(Collected data)
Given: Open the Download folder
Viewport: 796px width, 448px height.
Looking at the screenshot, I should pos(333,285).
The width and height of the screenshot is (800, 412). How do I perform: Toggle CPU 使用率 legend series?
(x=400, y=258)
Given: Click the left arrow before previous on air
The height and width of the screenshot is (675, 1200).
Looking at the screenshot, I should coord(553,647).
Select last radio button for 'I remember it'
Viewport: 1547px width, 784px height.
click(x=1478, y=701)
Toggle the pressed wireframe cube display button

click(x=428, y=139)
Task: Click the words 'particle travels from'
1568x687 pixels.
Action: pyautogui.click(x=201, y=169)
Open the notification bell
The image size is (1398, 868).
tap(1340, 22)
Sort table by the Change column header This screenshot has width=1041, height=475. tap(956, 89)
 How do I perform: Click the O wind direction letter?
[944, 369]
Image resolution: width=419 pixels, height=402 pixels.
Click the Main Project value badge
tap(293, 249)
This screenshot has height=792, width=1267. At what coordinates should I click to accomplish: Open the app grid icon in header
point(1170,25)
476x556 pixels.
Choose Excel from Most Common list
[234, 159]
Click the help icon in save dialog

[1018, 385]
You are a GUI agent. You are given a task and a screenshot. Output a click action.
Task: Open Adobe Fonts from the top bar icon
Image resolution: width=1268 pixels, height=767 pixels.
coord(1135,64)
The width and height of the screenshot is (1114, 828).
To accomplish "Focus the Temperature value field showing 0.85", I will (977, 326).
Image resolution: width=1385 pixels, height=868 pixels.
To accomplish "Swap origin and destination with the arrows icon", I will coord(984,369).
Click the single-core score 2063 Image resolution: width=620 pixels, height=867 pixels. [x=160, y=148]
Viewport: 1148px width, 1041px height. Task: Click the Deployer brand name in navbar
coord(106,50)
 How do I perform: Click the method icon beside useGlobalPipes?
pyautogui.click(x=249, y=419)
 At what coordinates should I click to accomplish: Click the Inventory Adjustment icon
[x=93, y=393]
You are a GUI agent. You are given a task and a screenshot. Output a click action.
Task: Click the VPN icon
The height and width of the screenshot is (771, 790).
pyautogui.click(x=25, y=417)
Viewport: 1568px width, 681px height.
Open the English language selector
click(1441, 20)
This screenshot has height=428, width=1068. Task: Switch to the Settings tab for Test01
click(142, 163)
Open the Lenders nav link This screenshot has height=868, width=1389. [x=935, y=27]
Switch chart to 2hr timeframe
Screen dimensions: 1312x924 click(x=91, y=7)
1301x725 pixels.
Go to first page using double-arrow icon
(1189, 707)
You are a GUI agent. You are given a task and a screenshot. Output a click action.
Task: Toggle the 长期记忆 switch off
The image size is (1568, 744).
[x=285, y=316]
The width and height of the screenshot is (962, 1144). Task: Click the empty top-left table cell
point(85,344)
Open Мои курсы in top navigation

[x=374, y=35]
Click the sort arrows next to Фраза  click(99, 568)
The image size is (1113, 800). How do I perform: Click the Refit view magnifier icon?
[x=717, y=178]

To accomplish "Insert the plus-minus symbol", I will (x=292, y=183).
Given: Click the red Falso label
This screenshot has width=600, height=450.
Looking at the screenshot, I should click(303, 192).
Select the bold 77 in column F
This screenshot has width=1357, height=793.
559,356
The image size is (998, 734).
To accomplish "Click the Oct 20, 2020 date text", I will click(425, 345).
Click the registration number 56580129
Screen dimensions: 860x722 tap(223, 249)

● What is required
Give back the entries above exactly as they are, from their first line through the line that contains "Task: Open Adobe Fonts from the top bar icon", both included, with nothing else.

● Task response
Given: Open the Download folder
Viewport: 796px width, 448px height.
Looking at the screenshot, I should pos(333,285).
The width and height of the screenshot is (800, 412). How do I perform: Toggle CPU 使用率 legend series?
(x=400, y=258)
Given: Click the left arrow before previous on air
The height and width of the screenshot is (675, 1200).
Looking at the screenshot, I should coord(553,647).
Select last radio button for 'I remember it'
Viewport: 1547px width, 784px height.
click(x=1478, y=701)
Toggle the pressed wireframe cube display button

click(x=428, y=139)
Task: Click the words 'particle travels from'
1568x687 pixels.
Action: pyautogui.click(x=201, y=169)
Open the notification bell
The image size is (1398, 868).
tap(1340, 22)
Sort table by the Change column header This screenshot has width=1041, height=475. tap(956, 89)
 How do I perform: Click the O wind direction letter?
[944, 369]
Image resolution: width=419 pixels, height=402 pixels.
Click the Main Project value badge
tap(293, 249)
This screenshot has height=792, width=1267. At what coordinates should I click to accomplish: Open the app grid icon in header
point(1170,25)
476x556 pixels.
Choose Excel from Most Common list
[234, 159]
Click the help icon in save dialog

[1018, 385]
You are a GUI agent. You are given a task and a screenshot. Output a click action.
Task: Open Adobe Fonts from the top bar icon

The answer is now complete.